Friday, August 21, 2020

Gut Health




The human microbiome is the aggregate of all microbiota that reside on or within various human tissues and biofluids. Some microorganisms perform tasks that are known to be useful to the human host, some are harmful but the role of most of them is not well understood. Those that are expected to be present, and that under normal circumstances do not cause disease.

There is an increasing awareness of the role the gut microbiome plays in overall health. We can definitely strengthen the immune system through diet. The bacteria in the gut help to regulate the immune system. With a good diet, the gut microbiome becomes more diverse, providing a better foundation for the body to regulate inflammations.

According to Dr.  Zach Bush, the human microbiome is complex and highly variable. An adult human typically has around 10 trillion human cells and about ten times as many non-human cells as human cells. The human microbiome also includes about100 trillion bacterial cells; and 1.5 billion Parasites; 124 trillion Fungi; 14 quadrillion Mitochondra cells; and uncountable numbers of viruses.

The composition of human gut flora is continually changing and  immediate changes in the microbiota occur with our every breath.
Longer lasting changes happen when the diet changes, which may result in overall health changes. Traveler's diarrhea is an intestinal infection (usually temporary) that occurs as a result of eating or drinking food or water that contains strains of biota hostile to the traveler's microbiome.

When our inner microbial ecosystem is disrupted, our immune system responsiveness suffers.
Studies show that potentially toxic pathogens may get a foothold in the environment of the gut following antibiotic treatment. Various gut pathogens can multiply rapidly and cause serious problems during a course of antibiotics. There is a strong correlation between antibiotic use and mood disorders (anxiety, panic attack, depression) 1 course of antibiotics increases your rate of depression within the next 12 months 25% due to interactions with the gut microbiome. And the problem increases with more frequent use of antibiotics.
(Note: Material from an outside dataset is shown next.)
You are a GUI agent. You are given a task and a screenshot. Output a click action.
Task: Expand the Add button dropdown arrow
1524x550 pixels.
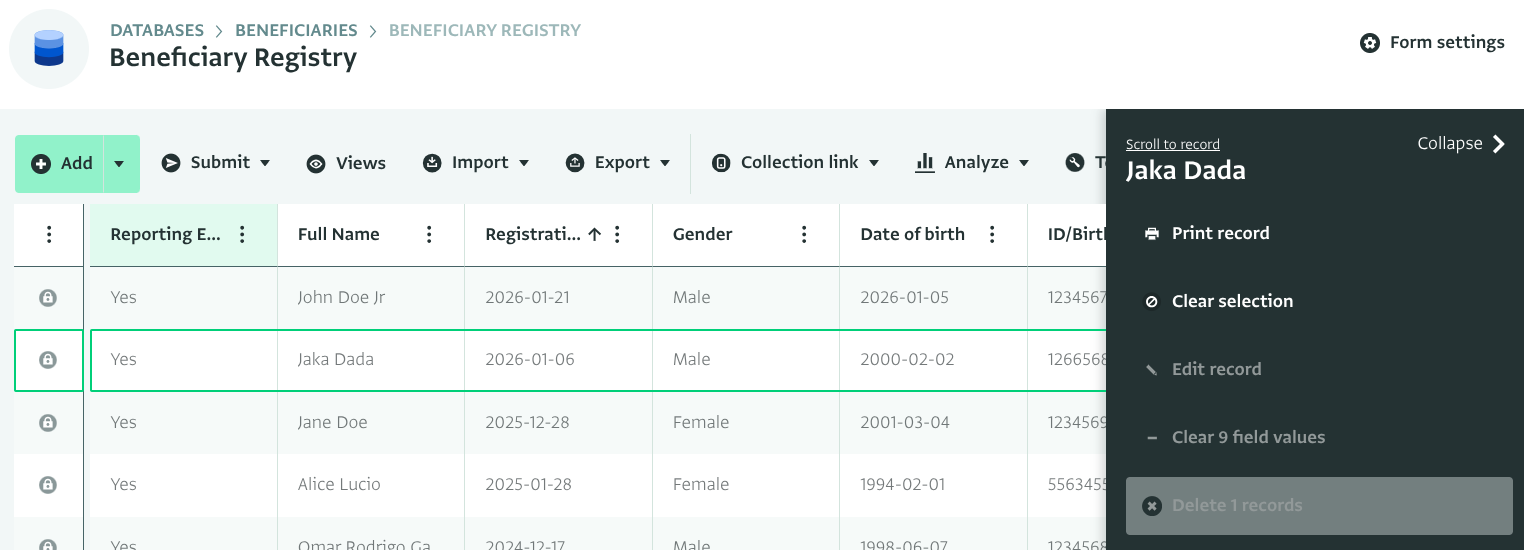pyautogui.click(x=119, y=164)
Over the last few years, scientists have made enormous progress in understanding what goes on in the “complex microbial ecosystem” that exists in the large intestine of every healthy mammal, including humans. Friendly, gut-dwelling bacteria synthesize nutrients including vitamins, and  some hormones which are involved in the development and maintenance of our bodies.

The intestines are protected by a single layer of specialized epithelial cells that are linked together by tight junction proteins.  The layer of epithelial cells can be disrupted in just 14 minutes by glypsophate (herbacides). Dr. Bush shows how this is causing rapidly rising rates of cancer, heart attack, diabetes, and infertility. Leaky gut symptoms are also a consequence of intestinal tight-junction malfunction. These tight junction protrins are the gateway between your intestines and your bloodstream. They control what is allowed to pass into the bloodstream from your digestive system.
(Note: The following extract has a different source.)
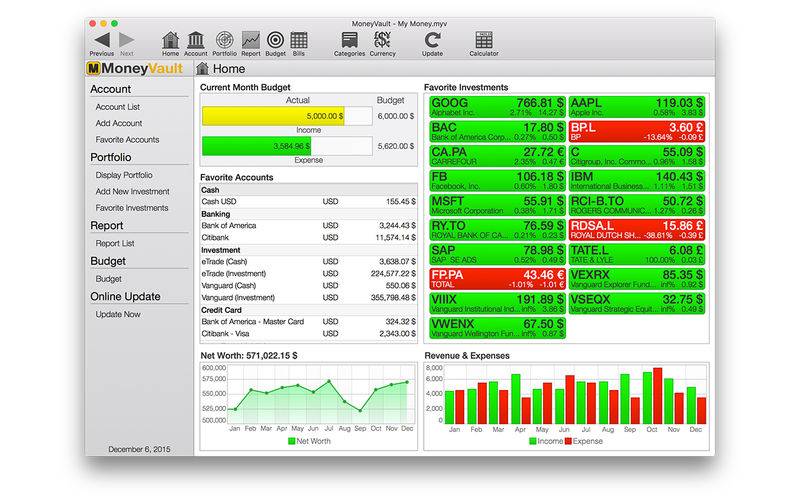Open the Categories toolbar icon

click(349, 39)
And the microbiome drives changes in the brain that lead to changes in behavior. And there are various other factors, such as stress, that contribute to brain chemistry imbalance and mental health disorders. Recent studies have linked a number of mental and developmental disorders to the gut microbiome.

One of the most prominent ways the gut microbiome affects your mental health is through its serotonin production. Serotonin (known as "the happy hormone") is believed to regulate anxiety, happiness, and mood. And although serotonin is a brain neurotransmitter, "it is estimated that 90 percent of the body's serotonin is made in the digestive tract." People who experience feelings of depression usually have a gut microbiome problem.
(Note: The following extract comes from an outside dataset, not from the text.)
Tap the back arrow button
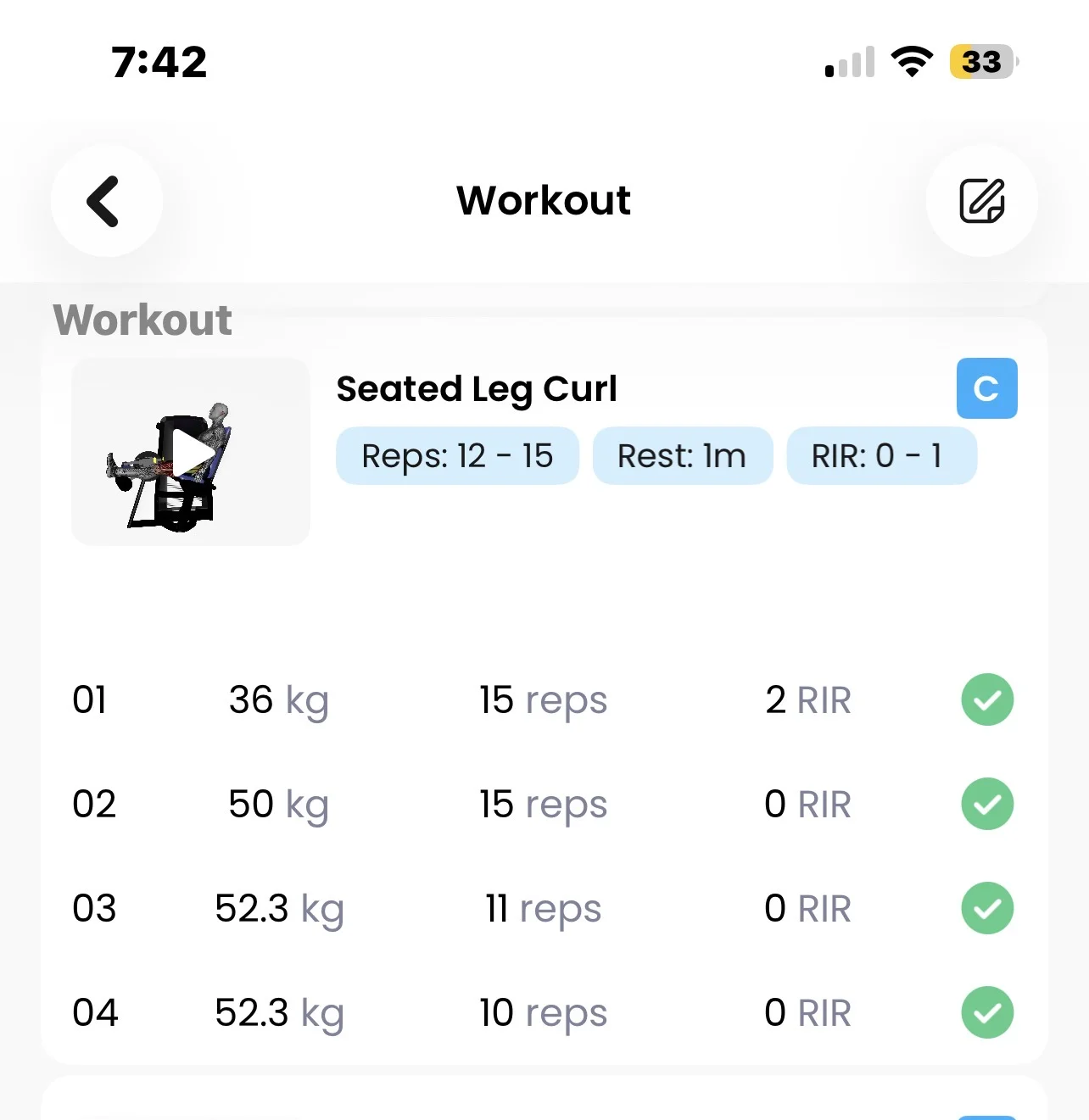 point(106,201)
In humans, the composition of the gastrointestinal microbiome is established during birth. Birth by Cesarean section or vaginal delivery also influences the gut's microbial composition. Babies born through the vaginal canal have non-pathogenic, beneficial gut microbiota similar to those found in the mother. However, the gut microbiota of babies delivered by C-section harbors more pathogenic bacteria.

To support the microbiome really is to nourish the "control center" of the body, and the number one way you achieve this is primarily by getting enough plant fiber. There are both symbiotic (good) and pathogenic (bad) varieties and the good kind thrive on plant fiber. Eating a clean, plant-rich diet and taking a high-quality probiotic will help you cultivate a diverse and thriving gut microbiome, thereby improving overall health.

Foods that are good for your gut: greens, fruits, veggies, whole-grain foods high in fiber, dark chocolate, kefir, kombucha, pickles, sauerkraut, yogurt, asparagus, bananas, garlic, leeks, oat/barley, onion.
Other foods, such as red meat and fried foods, may be best to avoid or reduce to improve gut health.